(174d) Implicit Water Model of Ionic Surfactant Micelles

We propose an implicit-solvent model for the simulation of self-assembly of alkali metal dodecyl sulfate micelles. Association of amphiphilic molecules entails multiple time- and length scales. Spontaneous self-assembly of ionic surfactants at low concentrations is currently computationally intractable for atomistic models with explicit solvent.
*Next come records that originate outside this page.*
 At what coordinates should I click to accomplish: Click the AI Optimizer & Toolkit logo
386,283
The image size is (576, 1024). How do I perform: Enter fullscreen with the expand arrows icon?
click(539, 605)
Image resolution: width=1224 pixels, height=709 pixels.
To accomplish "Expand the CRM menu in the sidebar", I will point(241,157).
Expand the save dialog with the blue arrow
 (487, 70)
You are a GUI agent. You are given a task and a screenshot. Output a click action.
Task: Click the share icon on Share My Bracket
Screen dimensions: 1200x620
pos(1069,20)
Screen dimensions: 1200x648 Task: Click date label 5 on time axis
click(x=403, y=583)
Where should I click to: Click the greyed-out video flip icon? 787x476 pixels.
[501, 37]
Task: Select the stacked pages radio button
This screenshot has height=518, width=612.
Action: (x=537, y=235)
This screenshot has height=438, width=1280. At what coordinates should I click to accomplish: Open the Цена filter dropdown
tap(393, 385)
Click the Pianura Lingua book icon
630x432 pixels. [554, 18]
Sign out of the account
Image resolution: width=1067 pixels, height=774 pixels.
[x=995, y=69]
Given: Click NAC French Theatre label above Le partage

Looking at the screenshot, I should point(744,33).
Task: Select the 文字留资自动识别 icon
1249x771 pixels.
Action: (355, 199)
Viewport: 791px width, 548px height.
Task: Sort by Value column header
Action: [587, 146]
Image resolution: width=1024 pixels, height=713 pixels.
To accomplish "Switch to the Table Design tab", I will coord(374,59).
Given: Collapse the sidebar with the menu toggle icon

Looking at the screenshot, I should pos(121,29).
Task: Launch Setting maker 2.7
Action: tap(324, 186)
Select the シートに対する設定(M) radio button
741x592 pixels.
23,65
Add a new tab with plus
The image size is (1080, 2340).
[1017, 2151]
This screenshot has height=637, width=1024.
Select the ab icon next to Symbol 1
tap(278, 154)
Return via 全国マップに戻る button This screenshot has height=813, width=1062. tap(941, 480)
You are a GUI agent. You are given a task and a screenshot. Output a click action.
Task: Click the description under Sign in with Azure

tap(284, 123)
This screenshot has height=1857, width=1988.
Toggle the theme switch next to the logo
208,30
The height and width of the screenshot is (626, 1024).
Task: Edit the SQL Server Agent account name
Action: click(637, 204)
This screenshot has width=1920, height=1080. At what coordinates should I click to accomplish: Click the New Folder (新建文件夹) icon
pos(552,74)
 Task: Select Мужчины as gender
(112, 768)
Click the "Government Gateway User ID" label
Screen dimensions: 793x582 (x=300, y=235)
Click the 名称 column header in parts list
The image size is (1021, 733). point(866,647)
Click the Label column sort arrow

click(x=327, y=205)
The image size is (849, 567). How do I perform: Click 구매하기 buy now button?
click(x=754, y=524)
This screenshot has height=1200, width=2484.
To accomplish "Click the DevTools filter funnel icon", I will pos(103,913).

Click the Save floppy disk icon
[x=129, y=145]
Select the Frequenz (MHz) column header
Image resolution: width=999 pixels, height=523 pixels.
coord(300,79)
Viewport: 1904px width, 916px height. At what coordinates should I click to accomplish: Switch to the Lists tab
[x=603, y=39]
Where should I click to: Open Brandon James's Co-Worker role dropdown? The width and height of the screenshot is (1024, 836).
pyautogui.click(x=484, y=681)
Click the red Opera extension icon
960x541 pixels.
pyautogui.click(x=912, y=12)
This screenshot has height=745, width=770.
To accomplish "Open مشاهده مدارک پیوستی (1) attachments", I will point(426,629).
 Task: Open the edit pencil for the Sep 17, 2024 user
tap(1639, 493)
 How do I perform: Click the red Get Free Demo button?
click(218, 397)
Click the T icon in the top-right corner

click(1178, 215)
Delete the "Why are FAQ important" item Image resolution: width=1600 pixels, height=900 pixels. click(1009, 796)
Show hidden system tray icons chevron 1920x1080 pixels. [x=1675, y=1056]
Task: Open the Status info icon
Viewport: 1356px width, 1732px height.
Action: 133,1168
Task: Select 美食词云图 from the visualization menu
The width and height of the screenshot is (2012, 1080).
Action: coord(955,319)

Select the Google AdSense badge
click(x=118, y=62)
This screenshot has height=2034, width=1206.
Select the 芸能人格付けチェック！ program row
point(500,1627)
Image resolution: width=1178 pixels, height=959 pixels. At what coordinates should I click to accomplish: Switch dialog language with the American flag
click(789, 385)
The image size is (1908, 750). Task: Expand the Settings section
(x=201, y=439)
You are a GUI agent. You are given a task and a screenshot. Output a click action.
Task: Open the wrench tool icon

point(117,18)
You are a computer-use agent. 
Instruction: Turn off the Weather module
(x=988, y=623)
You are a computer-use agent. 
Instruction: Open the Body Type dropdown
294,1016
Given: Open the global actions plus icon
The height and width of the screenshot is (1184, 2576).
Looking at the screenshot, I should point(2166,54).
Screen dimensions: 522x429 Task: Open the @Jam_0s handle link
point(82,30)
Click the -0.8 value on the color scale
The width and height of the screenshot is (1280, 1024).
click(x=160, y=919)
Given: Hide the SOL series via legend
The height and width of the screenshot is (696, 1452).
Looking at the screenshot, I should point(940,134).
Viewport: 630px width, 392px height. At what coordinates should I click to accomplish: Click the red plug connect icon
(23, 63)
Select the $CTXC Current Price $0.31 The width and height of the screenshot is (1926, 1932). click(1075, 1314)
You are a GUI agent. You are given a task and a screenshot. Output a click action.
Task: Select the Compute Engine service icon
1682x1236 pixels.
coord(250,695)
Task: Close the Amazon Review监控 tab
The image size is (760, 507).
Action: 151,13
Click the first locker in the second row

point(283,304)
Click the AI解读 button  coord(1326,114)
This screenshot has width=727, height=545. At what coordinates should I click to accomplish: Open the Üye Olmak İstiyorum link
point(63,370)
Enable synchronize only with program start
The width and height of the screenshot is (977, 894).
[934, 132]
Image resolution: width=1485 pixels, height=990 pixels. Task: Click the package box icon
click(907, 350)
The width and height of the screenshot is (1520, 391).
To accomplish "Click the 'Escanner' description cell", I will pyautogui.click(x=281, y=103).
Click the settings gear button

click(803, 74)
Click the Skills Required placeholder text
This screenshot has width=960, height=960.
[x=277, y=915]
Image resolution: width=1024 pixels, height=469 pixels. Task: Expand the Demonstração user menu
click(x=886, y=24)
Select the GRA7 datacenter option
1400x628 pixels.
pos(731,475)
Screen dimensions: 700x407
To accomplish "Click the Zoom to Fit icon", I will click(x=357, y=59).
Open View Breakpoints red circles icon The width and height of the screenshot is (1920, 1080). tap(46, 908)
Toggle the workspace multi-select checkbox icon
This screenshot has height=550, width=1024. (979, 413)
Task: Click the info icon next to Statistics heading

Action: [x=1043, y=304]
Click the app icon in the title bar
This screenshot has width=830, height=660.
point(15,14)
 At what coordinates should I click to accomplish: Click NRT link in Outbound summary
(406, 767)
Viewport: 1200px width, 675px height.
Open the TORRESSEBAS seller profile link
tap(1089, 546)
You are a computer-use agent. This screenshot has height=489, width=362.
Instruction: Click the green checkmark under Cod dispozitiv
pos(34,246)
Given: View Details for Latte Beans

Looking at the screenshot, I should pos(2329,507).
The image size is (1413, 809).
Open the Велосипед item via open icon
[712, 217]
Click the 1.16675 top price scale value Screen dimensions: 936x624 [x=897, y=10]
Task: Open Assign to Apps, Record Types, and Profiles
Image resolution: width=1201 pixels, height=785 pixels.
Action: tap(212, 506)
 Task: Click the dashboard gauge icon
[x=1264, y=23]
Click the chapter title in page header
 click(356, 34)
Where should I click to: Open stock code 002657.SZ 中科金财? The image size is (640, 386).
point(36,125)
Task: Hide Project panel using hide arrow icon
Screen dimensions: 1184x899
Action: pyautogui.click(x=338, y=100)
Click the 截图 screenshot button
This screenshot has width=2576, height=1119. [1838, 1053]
In this work, atomistic Molecular Dynamics (MD) simulations of headgroup and Na counterions are

performed in order to coarse grain the headgroup ion and to trace out the solvent degrees of freedom.

The water-implicit ion interaction potential takes explicitly hydration barriers into account.

For the parameterization of the implicit model of the surfactant tails, we use Grand Canonical Monte Carlo simulations with histogram reweighting techniques.

The matching objectives for the coarse-graining procedure are agreement between simulation and experimental results with regard to their thermodynamic and structural quantities of NaDS micelles. In particular, we seek to reproduce the critical micelle concentration (cmc) and the aggregation number of the resulting micelles. Using this methodology,

we investigate the counterion impact on the micellization process by exchanging Na by Li and K ions. The cmc, aggregation numbers and the degree of counterion binding were obtained for all systems (Li-, Na-, and KDS). The results are in good agreement with experimental results and with recent atomistic MD simulations at high surfactant loadings. The computational methodology can be extended to

other ionic surfactants, including lipids and provides an important step towards large-scale simulations for the study of self-assembly of surfactant molecules.